Markham Nolan | Literary Mercenary
Random header image... Refresh for more!

Moon shines

moonposterbig-02When men landed on the moon in 1969, my Mum was in Irish college in Connemara. The only TV near them belonged to a woman who owned a local shop, and she wouldn’t let them watch the moon landing because she thought it was the world’s greatest act of codology. No man could go to the moon, said she, and being a respected authority on deep space travel, the last word would rest with Bean an tSiopa. The goggle box remained switched off, and so, Mum missed the moon landing.

Dad never mentioned it, so I can only assume it had little impact on him at the time. He would have been 16 years old, probably up to no good, and so otherwise engaged.

I mention my parents and the moon landing because all the furore about the 40th anniversary passed me by, largely because they aren’t around any more to share their stories. Both of them are now up there somewhere among the heavenly bodies themselves.

I also mention them because going to see Moon, (a.k.a. that film by David Bowie’s son who sensibly changed his name) was unexpectedly emotional. Sometimes a film stirs unusually deep-rooted emotions, and Moon, bizarrely is only the second film in ten years to affect me in that way.

Sam Rockwell’s character, a solitary lunar miner, has the rug pulled out from under him, experiencing a deep, deep sense of sudden loss far away from home. Twice, I’ve had the same. I was on a different continent when my parents passed away in 2004 and 2008 respectively, and the combination of that loss and dislocation from home of that magnitude is indescribably unsettling. Granted, I wasn’t on the moon, but the journeys home from Australia and the Caribbean felt long enough.

So there you are, a film about a man mining Helium3 on the moon in a fictitious future that made me think about my parents’ deaths. Funny who you find yourself identifying with.

Moon, incidentally, is a stunning piece of work. It’s a very human sci-fi, none of your glossy phasers-and-lycra Star Trek crap, propped up with wallet-flaming special effects. A more intelligent investment was made in the script and the time spent thinking it up. The grime, context and emotion all seem very plausible and the production is beautiful. Sam Rockwell is a real find, providing a two-for-the-price-of-one performance that I can’t say more about without spoiling things.

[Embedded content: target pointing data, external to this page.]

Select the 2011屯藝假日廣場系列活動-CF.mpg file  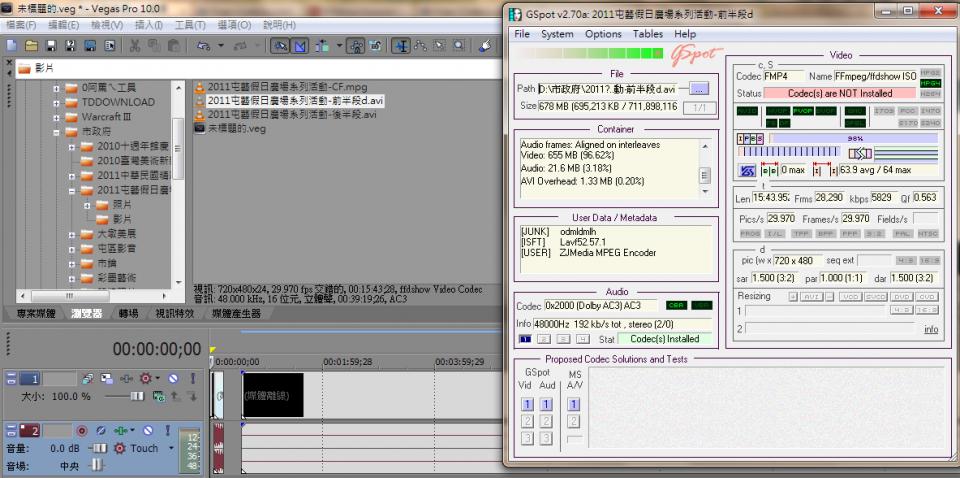pyautogui.click(x=285, y=87)
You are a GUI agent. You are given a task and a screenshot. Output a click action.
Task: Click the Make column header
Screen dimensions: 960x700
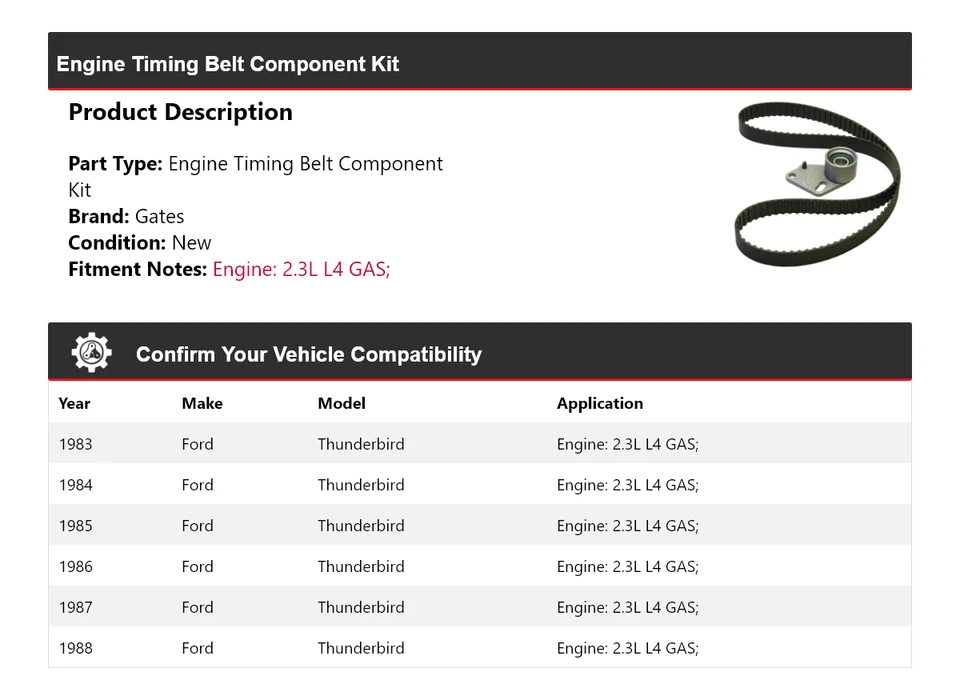202,404
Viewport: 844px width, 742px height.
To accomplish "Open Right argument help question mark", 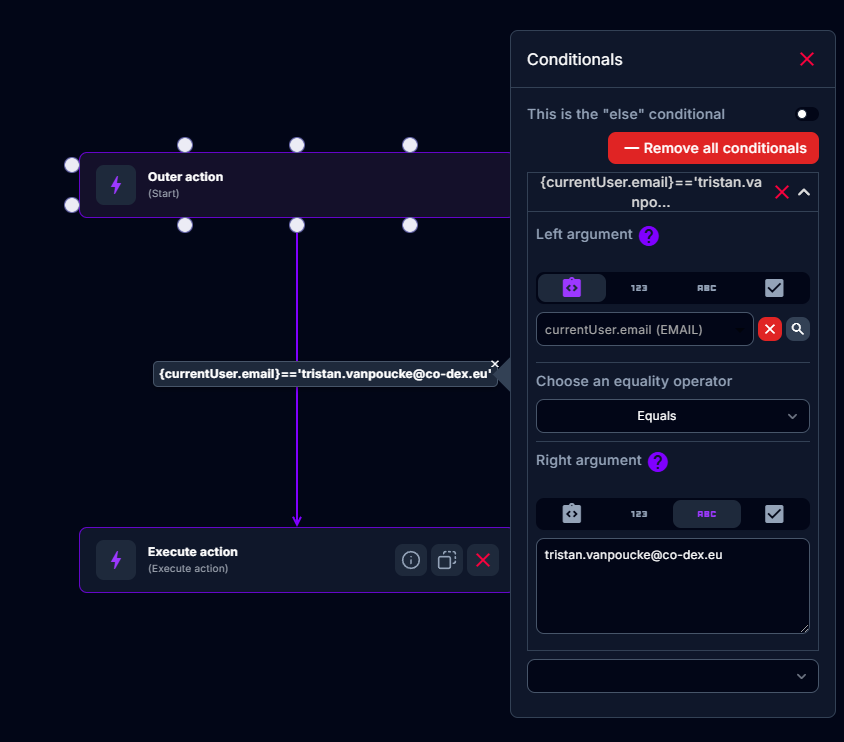I will coord(657,462).
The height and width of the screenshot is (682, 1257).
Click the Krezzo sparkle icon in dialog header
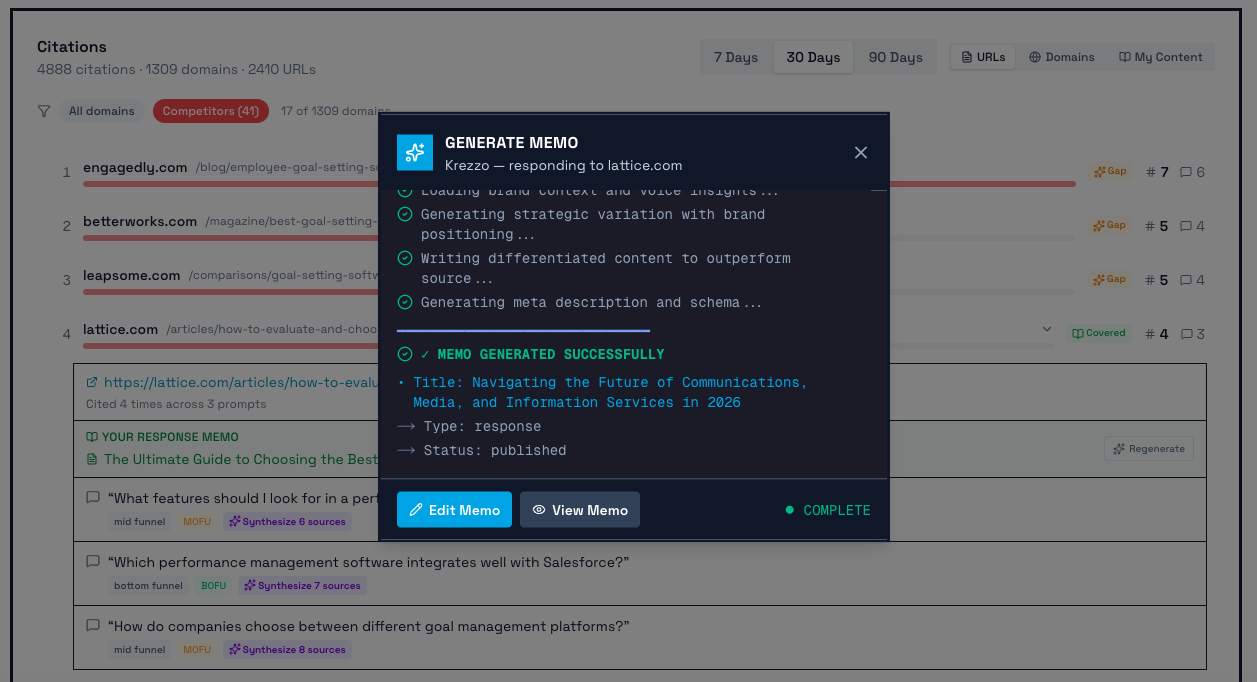(414, 152)
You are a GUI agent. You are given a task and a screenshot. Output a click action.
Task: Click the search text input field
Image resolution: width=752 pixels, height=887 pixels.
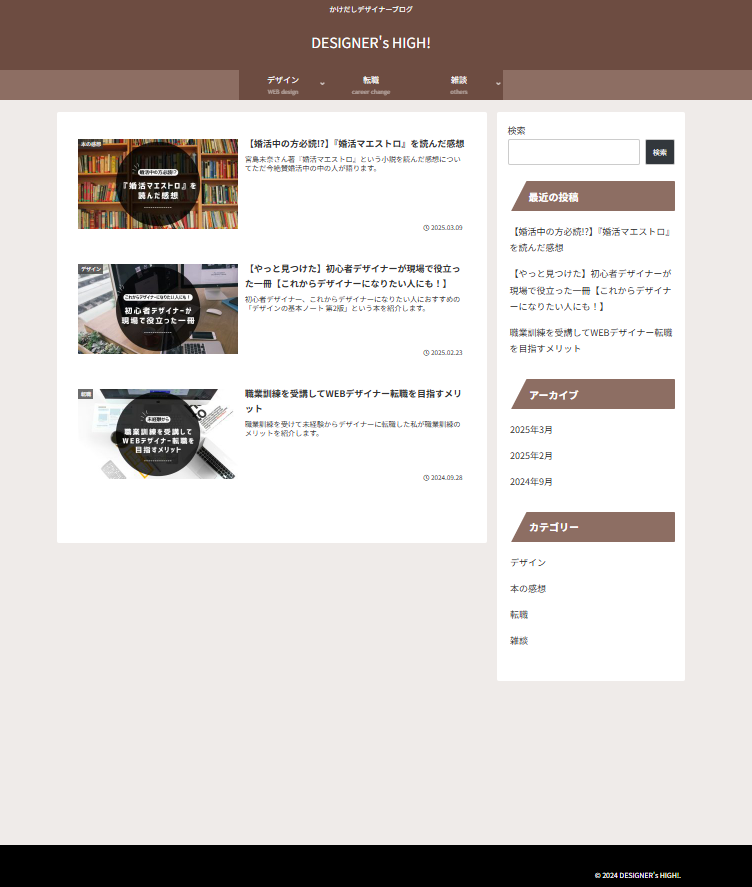coord(573,152)
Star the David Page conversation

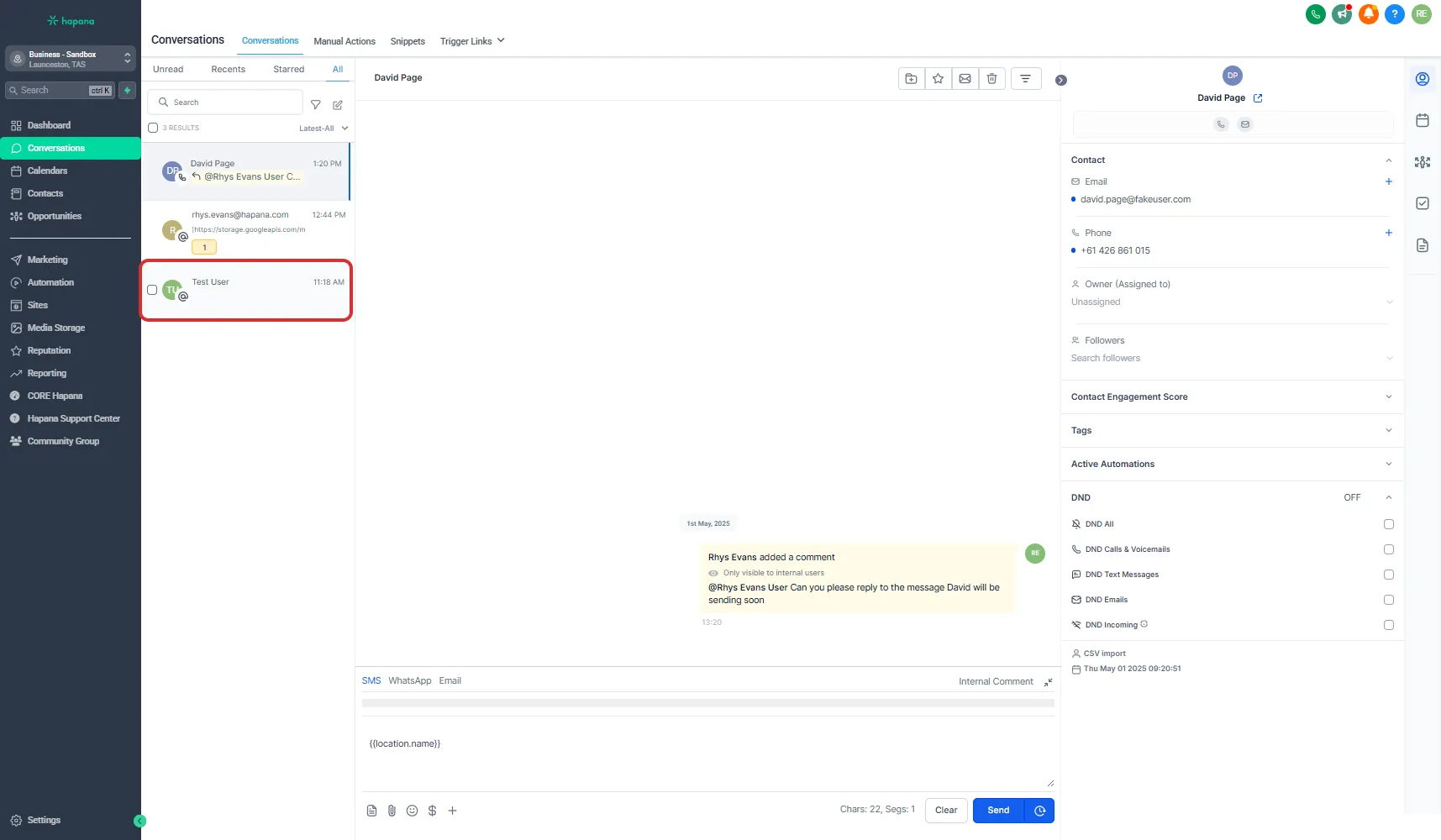[x=938, y=79]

Matt Berry of IT Crowd fame is in there in a cameo, and Kevin Spacey provides the voice for Gerty, a robot that does a good job of not becoming HAL from 2001. However, the film has a Kubrickian cleanliness, and the lone caretaker going slowly mad (think: Jack Nicholson in The Shining), combined with the retro-futuristic stylings that owe plenty to 2001: A Space Odyssey have opened Jones up to criticism for being more than a tad derivative.

Folly. He’s simply one of a tiny minority in the last 15 years who has managed to do sci-fi well without blowing the bank on CGI and big names. $5million for a first-class ticket to the Moon and back? That, my friends, is money well spent.

5 comments

1 Fiona { 07.22.09 at 4:24 pm }

That’s the most compelling recommendation I’ve read in some time. I’m definitely going to see it, so.

2 markhamnolan { 07.23.09 at 4:42 pm }

Thanks for the comment, Fiona. Enjoy, it’s a cracker.

3 Ross McG { 07.24.09 at 1:15 pm }

‘Granted, I wasn’t on the moon…’ – only you can make me want to laugh and cry in the space of a few sentences Mark Ham, good piece. i liked the bit where you talked about that new film that’s out too.

4 Ross McG { 07.24.09 at 1:18 pm }

i almost forgot, what was the other movie to affect you in the same way? you dont have to post the answer if you dont feel like it

5 markhamnolan { 07.24.09 at 2:08 pm }

@Ross: Yeah – it’s a film review in the style of an AA Gill restaurant review, I suppose, eventually getting around to the subject.

American Beauty was the other one, for completely different reasons. For the first 20 minutes I was seriously thinking about getting up and leaving the cinema I felt so uncomfortable.